Robert Peake's Blog:
Does Popularity Matter?
January 06, 2006 @ 07:08:53

In his latest blog entry, Robert Peake looks at something that PHP is certainly susceptible to, given that other languages like JSP, ASP, and Ruby are always being compared to it - the popularity of the language. Robert asks "Does Popularity Matter?"

Nexen recently posted a great survey on PHP usage (perhaps they beat NetCraft to the punch this time?). We've seen these trends before: PHP is on the steady rise for numbers of installations. Coupled with Apache, it is the most popular web development platform around.

My question is: does that really matter?

By "matter" I mean, "does it affect PHP's credibility in a positive way?"; and also: "does it prove anything?"

He wonders if the numbers that show on the surveys are PHP usage because people want to use it, or if it's simply that it's preinstalled in so many places these days (and has a low "barrier to entry") that it's being mistaken for popularity.

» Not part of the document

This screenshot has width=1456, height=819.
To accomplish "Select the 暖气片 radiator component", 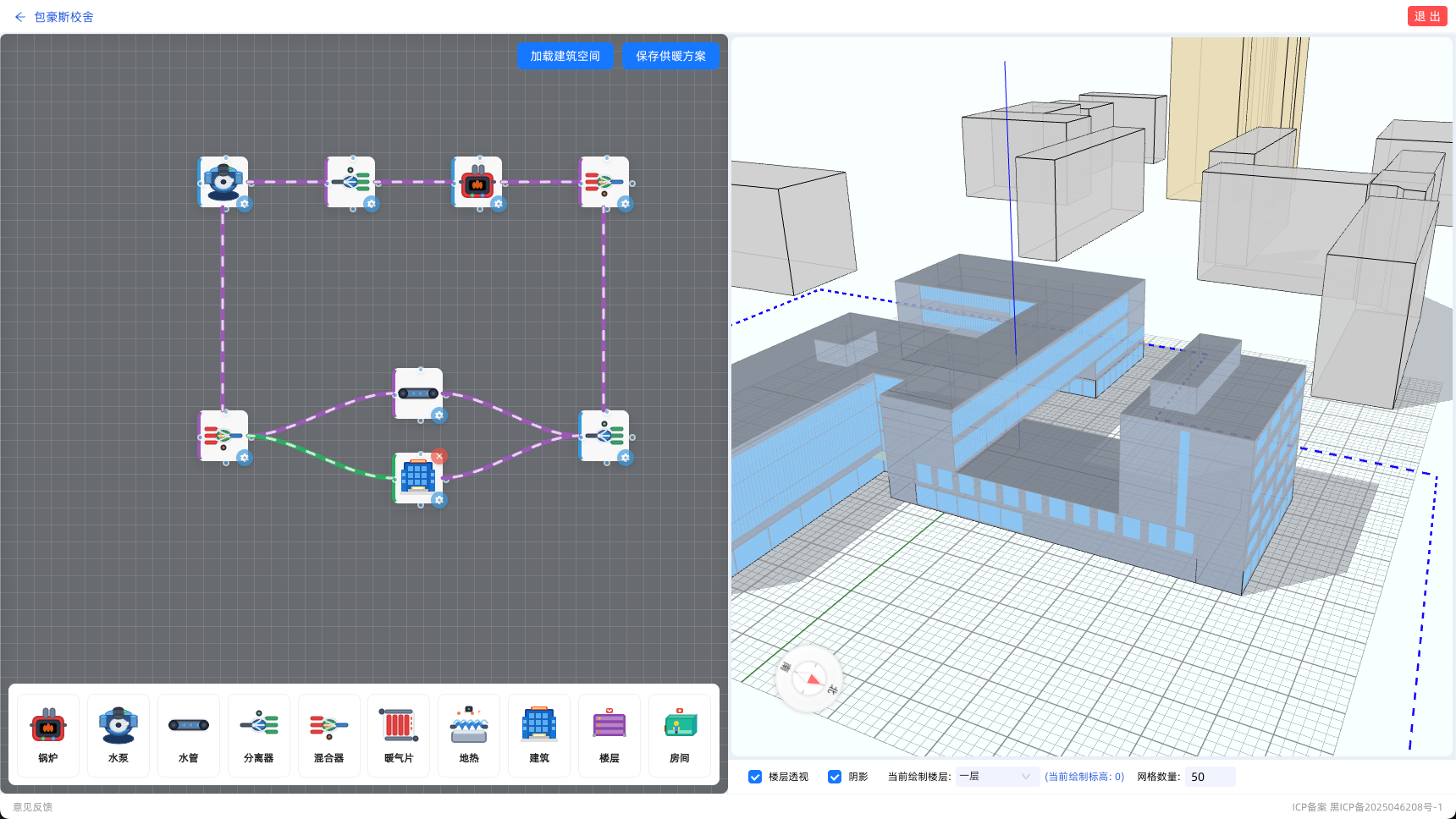I will (399, 735).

He also mentions something that I think we all, as PHP developers and ambassadors, should think about:

So, rather than the community resting on its collective laurels for one more year of increased installations, I encourage us all to consider what can be done to promote PHP through education, standards, and best practices to its rightful place as much, much more than simply a popular web development language.

1 comment voice your opinion now!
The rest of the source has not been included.